The required output is the exact text of the lines from the line containing "Given: Toggle light theme with sun icon" through the final line below, inclusive, without pictures.

+===+

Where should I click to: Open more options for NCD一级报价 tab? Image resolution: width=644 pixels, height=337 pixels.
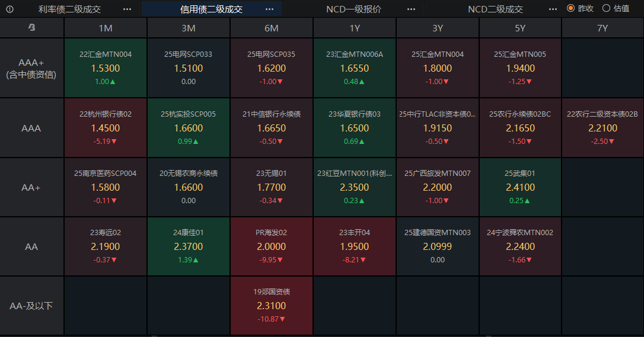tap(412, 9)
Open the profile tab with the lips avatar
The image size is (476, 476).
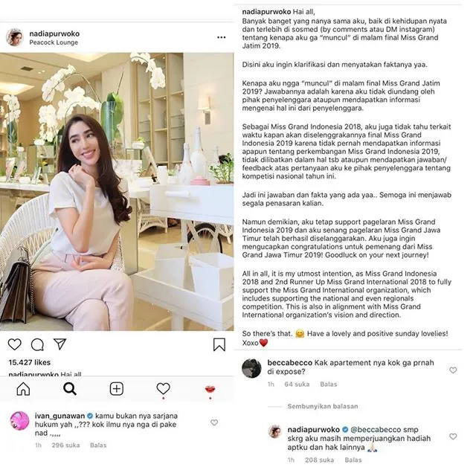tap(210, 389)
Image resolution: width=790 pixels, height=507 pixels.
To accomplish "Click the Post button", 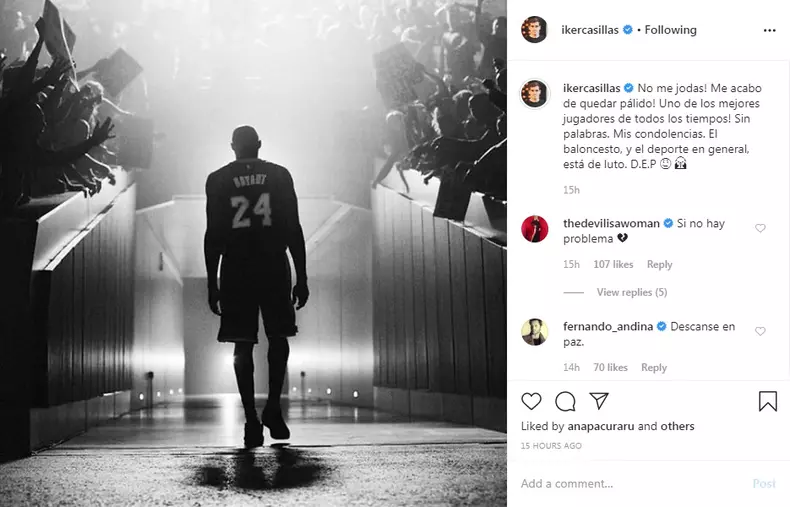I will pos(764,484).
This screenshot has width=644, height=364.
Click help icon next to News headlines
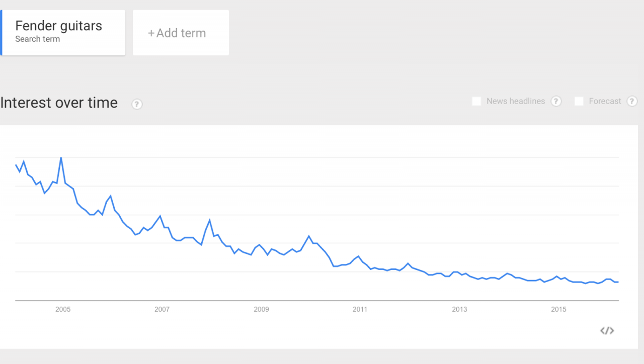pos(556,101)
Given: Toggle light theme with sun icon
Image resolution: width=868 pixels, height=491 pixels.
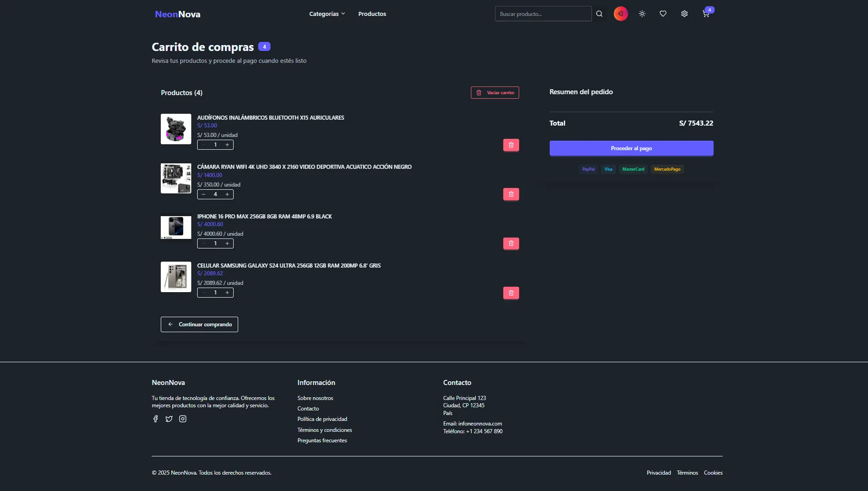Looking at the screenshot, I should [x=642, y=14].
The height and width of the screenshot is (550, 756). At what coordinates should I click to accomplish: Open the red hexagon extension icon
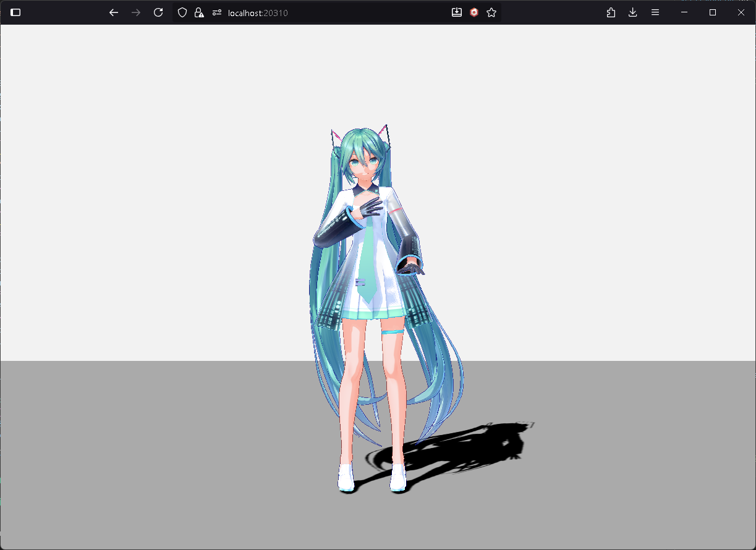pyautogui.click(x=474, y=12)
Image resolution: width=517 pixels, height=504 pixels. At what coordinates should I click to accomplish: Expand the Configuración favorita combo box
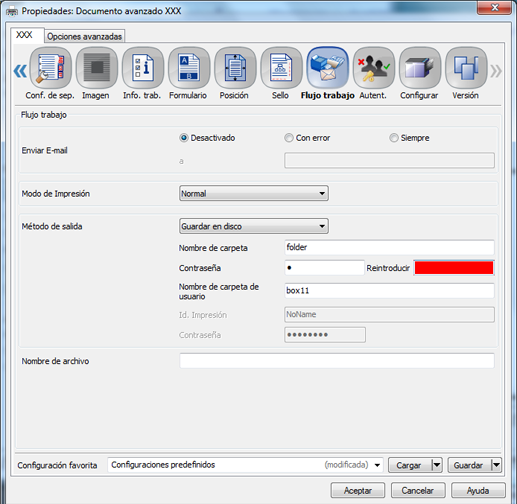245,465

+===+

**EXERCISE RESULT**
Given: Toggle light theme with sun icon
Image resolution: width=868 pixels, height=491 pixels.
Looking at the screenshot, I should [x=642, y=14].
The height and width of the screenshot is (550, 756). At what coordinates should I click to accomplish: Open the red hexagon extension icon
pyautogui.click(x=474, y=12)
Image resolution: width=517 pixels, height=504 pixels. At what coordinates should I click to accomplish: Expand the Configuración favorita combo box
245,465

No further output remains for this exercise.